Diamond cuts have come a long way since the introduction of the first round brilliant. Thanks to advances in cutting technologies and the unlimited imagination of cutters, diamonds can be cut in a variety of ways. Today, fancy cuts shapes like cushions, princess, ovals and marquise are more important than ever, maintaining their popularity against the still dominant rounds. They will always attract the diamond buyer who loves the unique qualities that make them shine in their own special way.
There are three major diamond cutting styles: brilliant, step and mixed. Most often, diamond manufacturers choose the brilliant cut, which features triangular and kite-shaped facets that radiate from a gem's center towards its girdle. A step cut has long, narrow, four-sided facets arranged in rows that are parallel to the girdle on both the crown and pavilion. Mixed cuts have both brilliant-cut and step-cut elements; sometimes the elements are separate on either the crown or pavilion and sometimes mixed on the crown and/or pavilion. Any of these cutting styles can be used with a variety of different shapes.
The Antique-Cut Revival
Although they have not taken the popular market by storm, the increasing presence of antique cuts in jewellery shows an appreciation for diamonds that can enhance, not eclipse, the beauty of an elegant setting. And their subdued grace revives the old-world charm of diamonds as objects of beauty.
Some of the antique diamond cuts revisited by designers are:
This is a rounded, completely faceted diamond, drilled lengthwise for stringing. A strand of diamond beads can be a glittering alternative to a pearl strand. Designers also incorporate diamond beads as spacers in pearl strands. (Most popular in 2 mm to 4 mm sizes)
This rounded teardrop shape has triangular facets and no girdle. It typically dangles from an earring or a necklace. (Most popular in 0.50 ct to 1 .00 ct sizes)
This cut features a flat base and triangular facets that come to a peak. It can have a round, triangular or pear-shaped face-up outline. The rose was the most common cutting style before the round brilliant replaced it. (Most popular in 3 mm to 6 mm sizes)
OLD MINE CUT:
Generally a cushion shape with the facet arrangement of the typical brilliant. The lower half facets are much shorter than modern cuts, and there is often a fairly large culet.
This diamond disk with faceted edges is often cut from extremely flat rough. Rondelles are typically used as ornamental spacers between coloured stones or other elements in necklaces. (Most popular in 2 mm to 6 mm sizes)
The round brilliant was considered far superior to any of its ancestors when it arrived on the scene in the late 19th-20th century.
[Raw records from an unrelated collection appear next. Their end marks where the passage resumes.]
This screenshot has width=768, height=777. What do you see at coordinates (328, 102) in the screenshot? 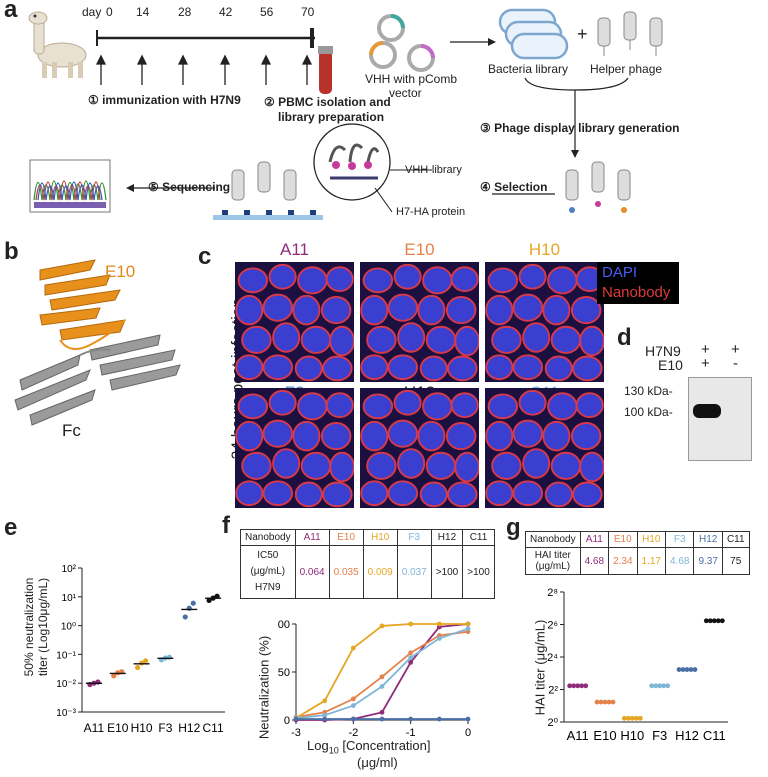
I see `step2-line1: ② PBMC isolation and` at bounding box center [328, 102].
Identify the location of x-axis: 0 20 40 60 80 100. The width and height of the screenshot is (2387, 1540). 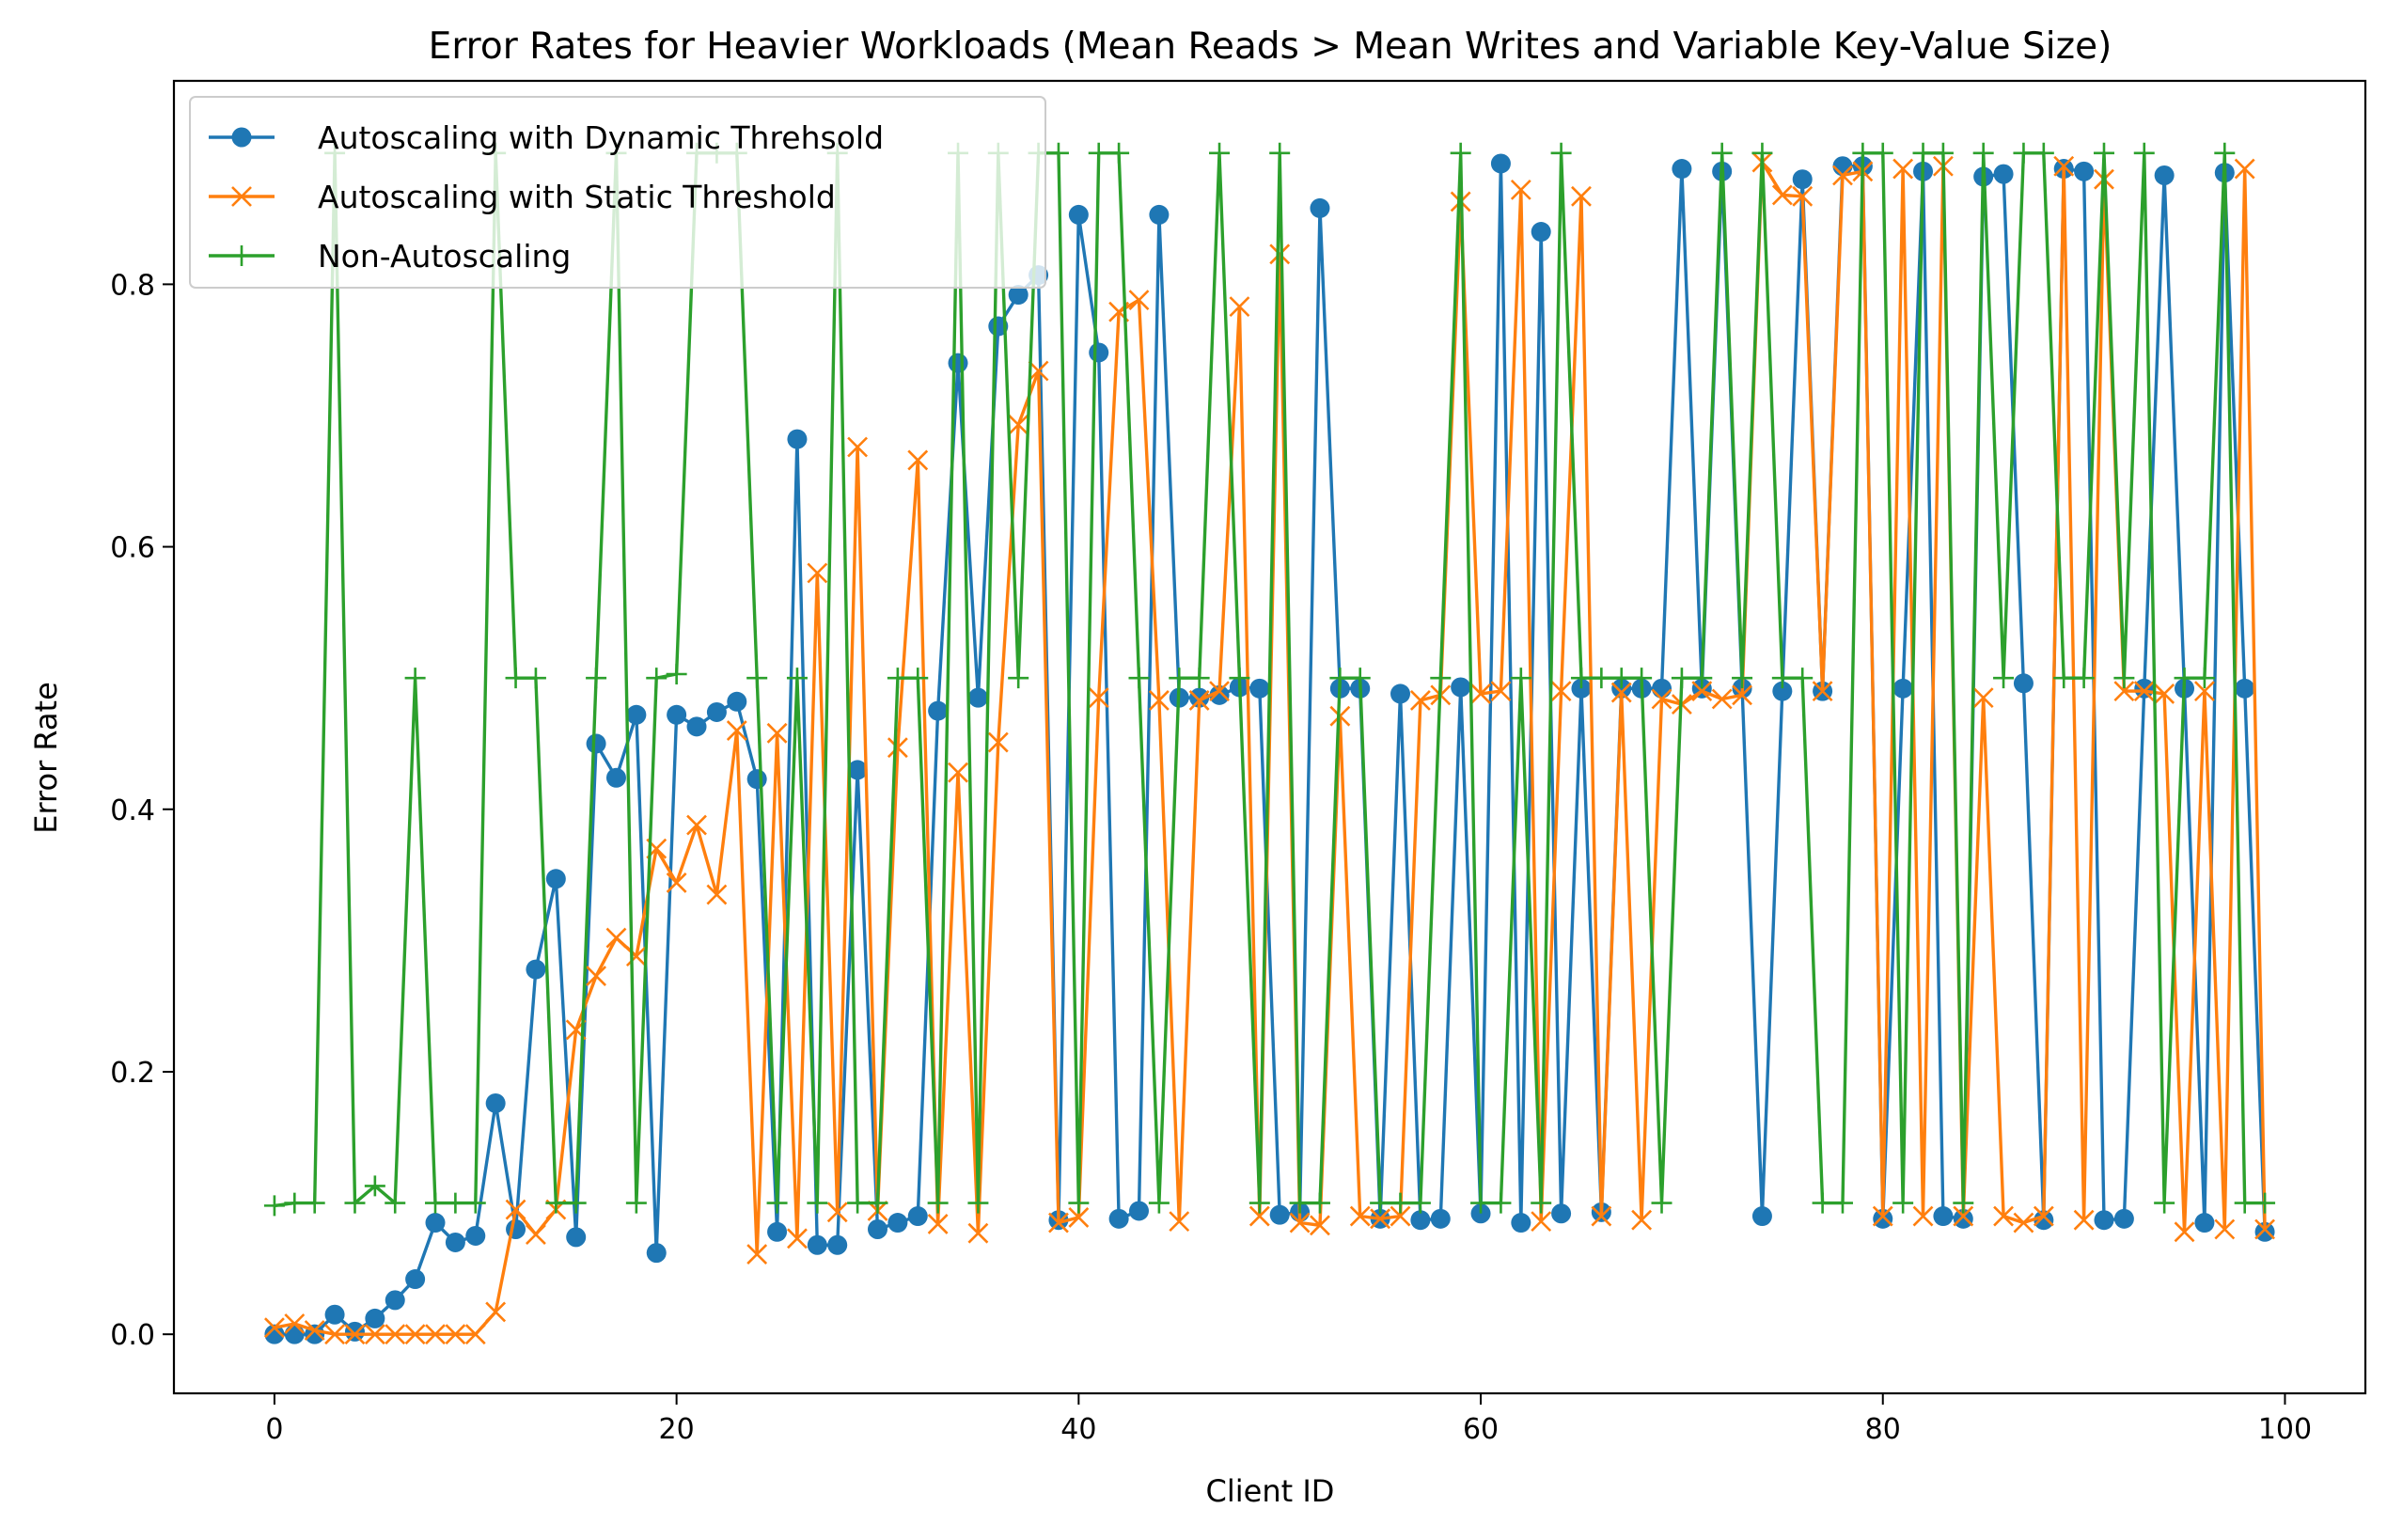
(1288, 1420).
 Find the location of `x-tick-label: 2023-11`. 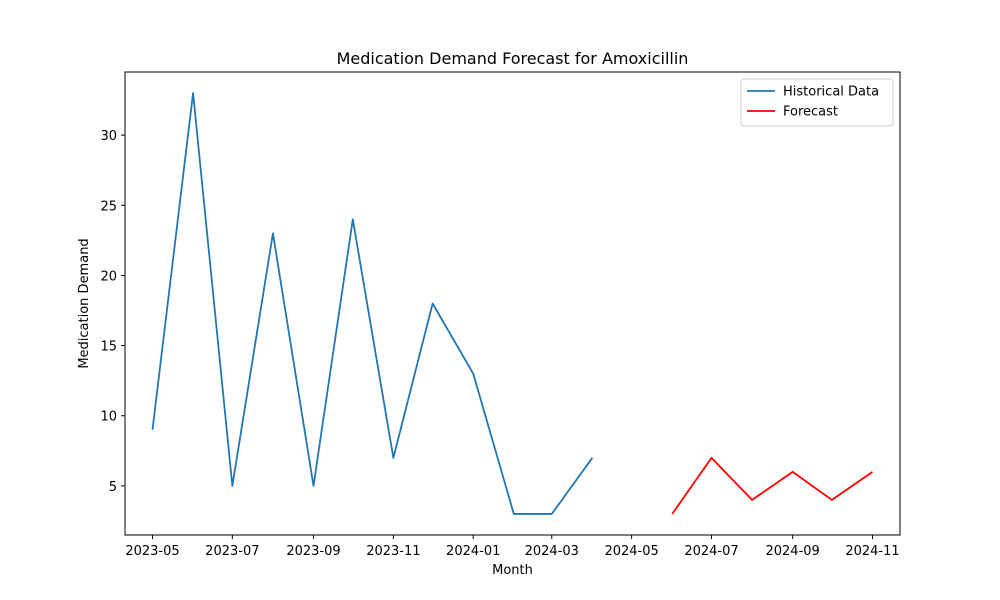

x-tick-label: 2023-11 is located at coordinates (393, 552).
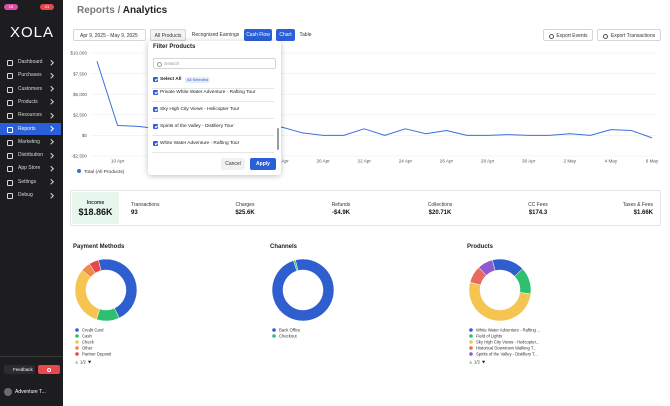  What do you see at coordinates (30, 75) in the screenshot?
I see `menu-item: Purchases` at bounding box center [30, 75].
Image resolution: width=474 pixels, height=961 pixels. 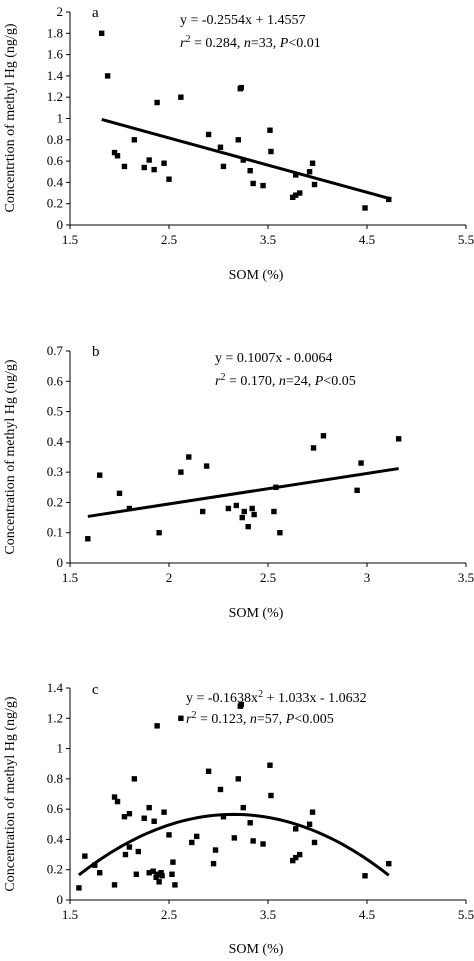 What do you see at coordinates (260, 719) in the screenshot?
I see `regression-stats: r2 = 0.123, n=57, P<0.005` at bounding box center [260, 719].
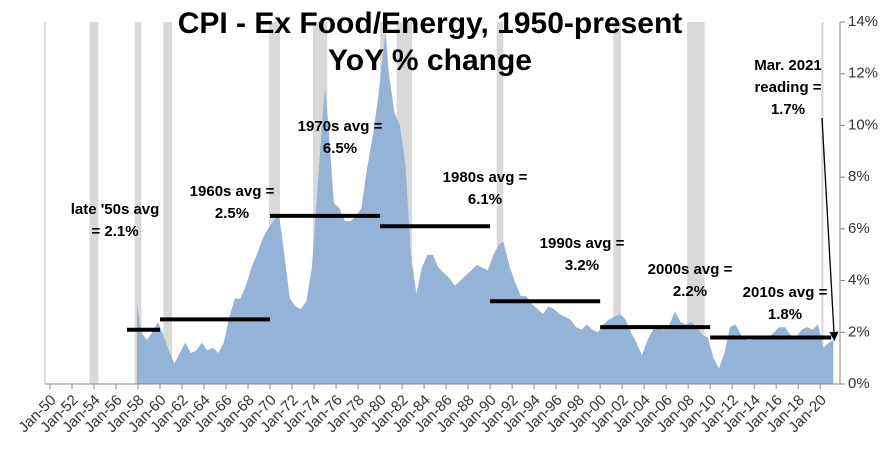  What do you see at coordinates (232, 192) in the screenshot?
I see `average-label: 1960s avg =` at bounding box center [232, 192].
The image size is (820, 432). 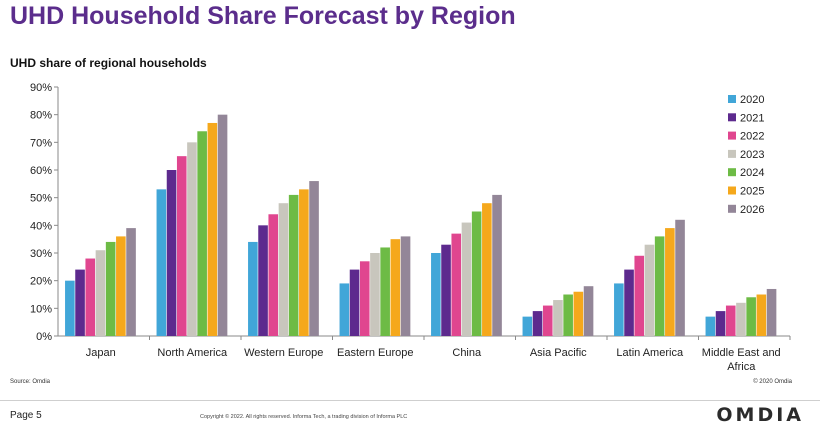 What do you see at coordinates (192, 353) in the screenshot?
I see `x-tick-label: North America` at bounding box center [192, 353].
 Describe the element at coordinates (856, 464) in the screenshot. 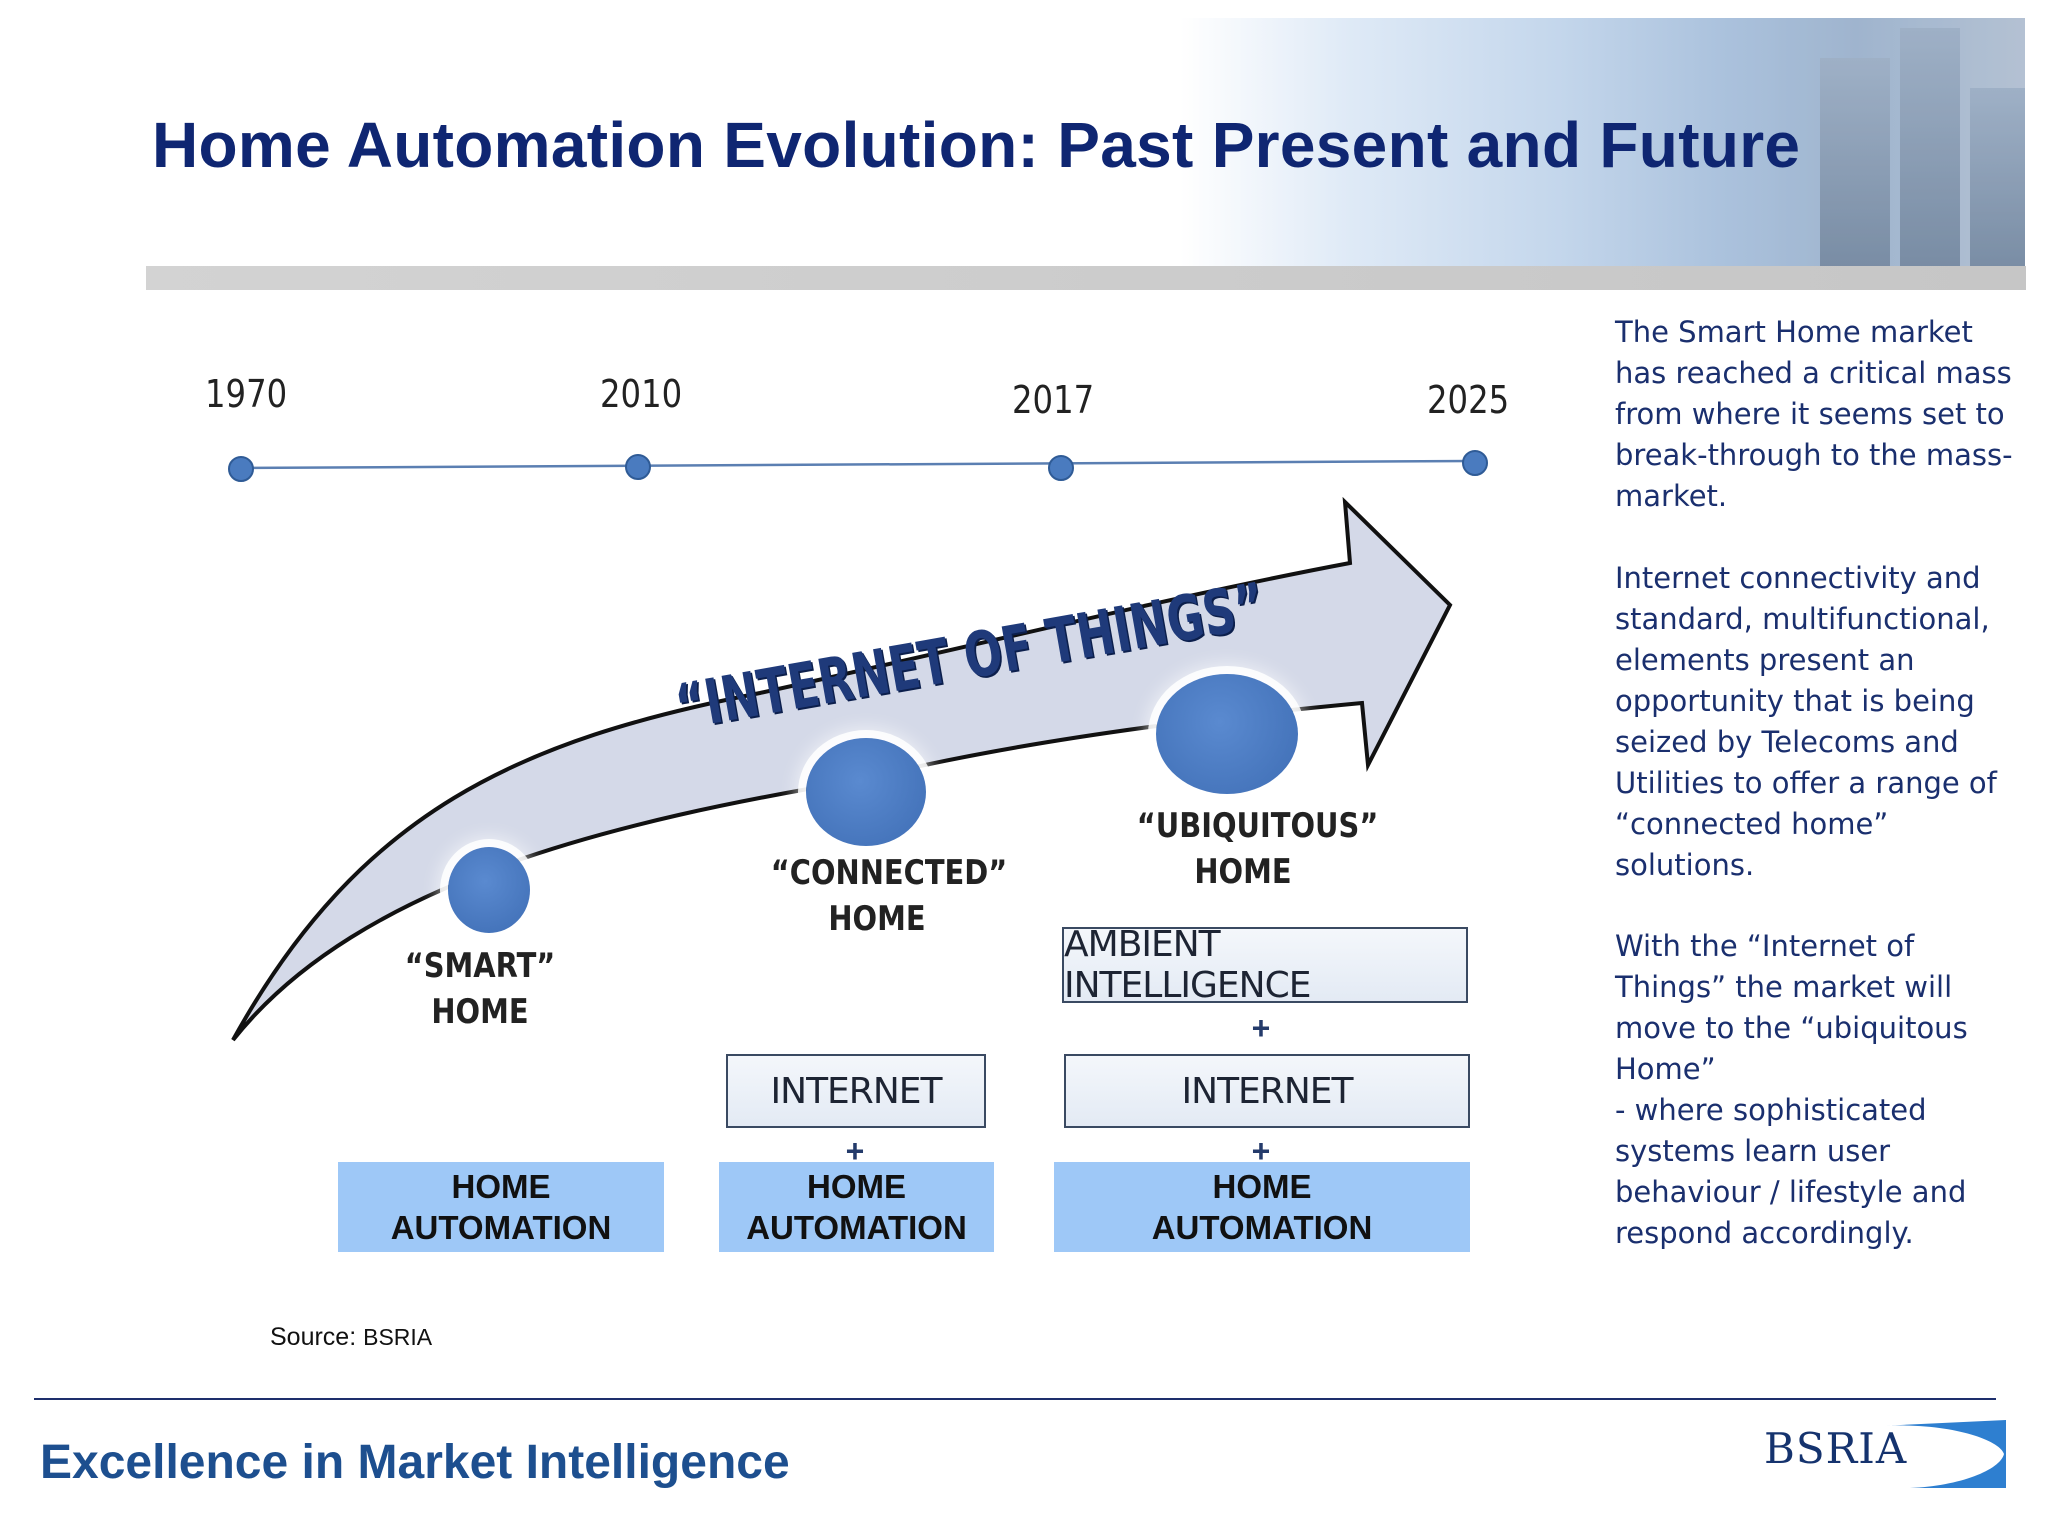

Cut to precise proportion standards, today's round brilliant offers very efficient light return. But many modern designers see cut diamonds as more than just mechanisms for returning light. They see them as sculptural works of art.
This concept of a diamond's aesthetic purpose made variations in proportion or facet alignment acceptable again after centuries of striving for uniformity. Designers say this appealing lack of precision makes each antique-cut diamond unique. In addition, an antique cut's toned-down brilliance can emphasis the pattern of the facet arrangement or draw attention to the shape of the diamond's face-up outline, which often hints at the contours of the original rough.
As demand for antique cuts increased among designers, diamond manufacturers began to produce calibrated versions of them. Today, many antique cuts are being reproduced to modern specifications. Some designers see calibrated antique cuts and their standardized proportions as a contradiction of the charming irregularities the cutting styles are known for, but in practical terms, calibrated antique cuts in smaller sizes fit well into mass-produced mountings. Most manufacturers of calibrated antique cuts are located in India.
Step cuts, which came along in the early 1400s, long before brilliant cuts, have long, sleek lines and a subtle gleam. The first diamond cut the table cut was a step cut.
Many consumers admire the traditional outlines and understated elegance of a step cut. Most have a large table facet, which calls for a high standard of clarity for rough, and can be a rewarding choice for a customer who appreciates a fine diamond's transparency. The flash from the facets of a brilliant cut can hide some imperfections.
The most popular step cut is the emerald cut. The emerald cut's four longer sides have beveled corners. There are two, three, or four concentric rows of facets, parallel to the girdle, on the crown and pavilion.
Emerald cuts are usually fashioned from longer pieces of rough. The resulting finished gems have an elegant appearance and the step-cut style emphasizes the diamond's clarity. A well-made emerald cut is like a reflecting pool, with a gleam that's distinctly different from brilliant-cut styles. Because the term emerald cut is traditionally associated with the rectangular shape, if an emerald cuts face up outline is square, the shape is called a square emerald cut.
The baguette is a small, four-sided, step-cut diamond. 'The sides of baguettes can be parallel or tapered towards each other to form a wedge shape.
Baguettes were used mainly as accent stones, such as side diamonds for a round brilliant, for decades. A popular style of the 1980s, the ballerina ring, featured baguettes radiating outwards from a center stone, creating the effect of a ballerina's tutu.